What they do, they are primed to hatch themselves, then find a mate, and then the female is primed to lay her eggs. And what she does is lay her eggs inside the egg of the moth. So I'm afraid the baby wasp then consumes the contents of that moth egg. What hatches out then is another wasp, not a moth. And it's what we call a beneficial wasp because it will keep doing the same thing.
So this is part of a slightly more holistic approach where we're trying to tackle all stages of the life cycle because we feel the problem is not sufficiently large, that's the best way to do this.
So how many wasps have you released into Blickling Hall?
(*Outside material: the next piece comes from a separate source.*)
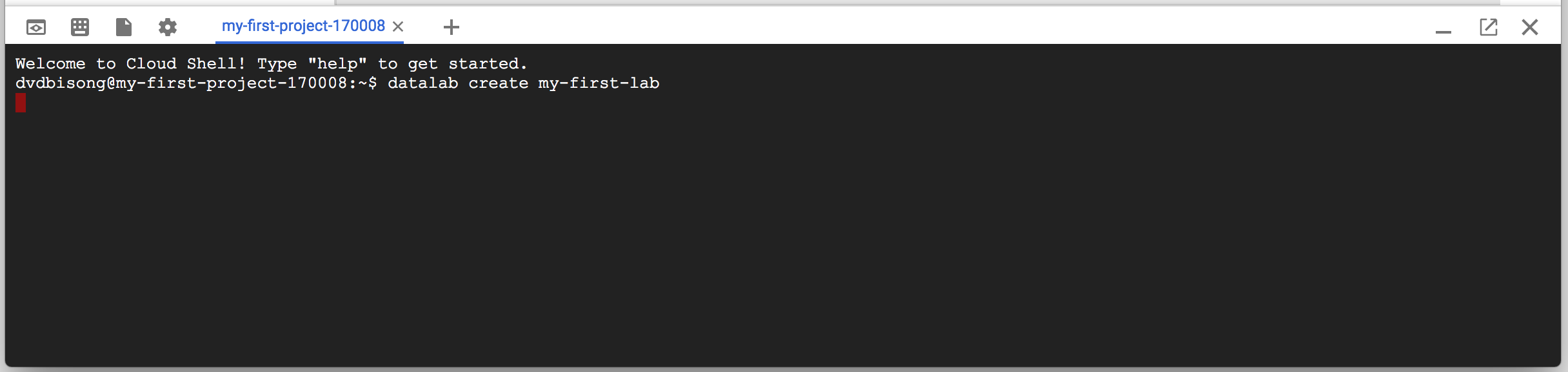Image resolution: width=1568 pixels, height=372 pixels.
Task: Close the Cloud Shell panel
Action: [1530, 27]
Well, they come in a little, sort of like the size of a credit card, little cardboard packages that are really very small. But in each one there will be about 240,000 wasps. So we have released already about a million and we're going to keep releasing a million every two to three weeks across the key moth season. So they'll be more or less until August, September.
We might take a short break, but then we'll start again in the late fall period to try and catch all the breeding seasons. Because the other thing about these wasps is that they don't live very long. Like many insects, the adult life is short. It's between three and 14 days. So we need to kind of keep replenishing the supply.
So there wouldn't be millions and millions and millions of wasps in the hall at the same time, because, as you say, they only live for a couple of weeks.
Do you have any concerns about this? I mean, from a distance, I'm no expert, but you could imagine introducing one insect to try and deal with another one could create any host of problems. Are there any real alarm bells that you're listening for?
Well, it's a great question and, of course, we've done our research. But so this particular moth species that we're dealing with we tend to think of it as indigenous or native to the UK now, but in fact, it's not, it's from South Africa. And it first came over probably about 1880. Now the wasps predate that. I think our earliest known record is 1830.… It's also very small. The adults don't eat or excrete, so they don't change or have any impact except they lay their eggs in these moth eggs. They then die.
We have explored the possibility that they might escape from within the building, so to speak, into the broader Blickling estate. And that is perfectly possible. But we don't think they're going to get very far. They're tiny; they're not great fliers. There won't be any food for them to eat outside of the house because these moths don't lay their eggs in an exterior environment.
The last thing to say is that the U.K. agriculture body, Defra [Department for Environment, Food and Rural Affairs], have approved this some time ago for use without a licence so anyone can buy them. So they've been deemed very safe from that point of view.
When will you know whether this move has worked?
It's going to take a full year and probably a little bit more, to be honest. So the moth season in the U.K. is starting about now, so we won't really know until this time next year where the numbers are significantly lower.
I should stress it's not just the wasps. We're using some disruptive pheromones that will also hopefully discourage or make it difficult for the males to find the females. So we're reducing the mating. We're approaching this holistically and trying to, kind of, clamp down on all areas and not just target the eggs.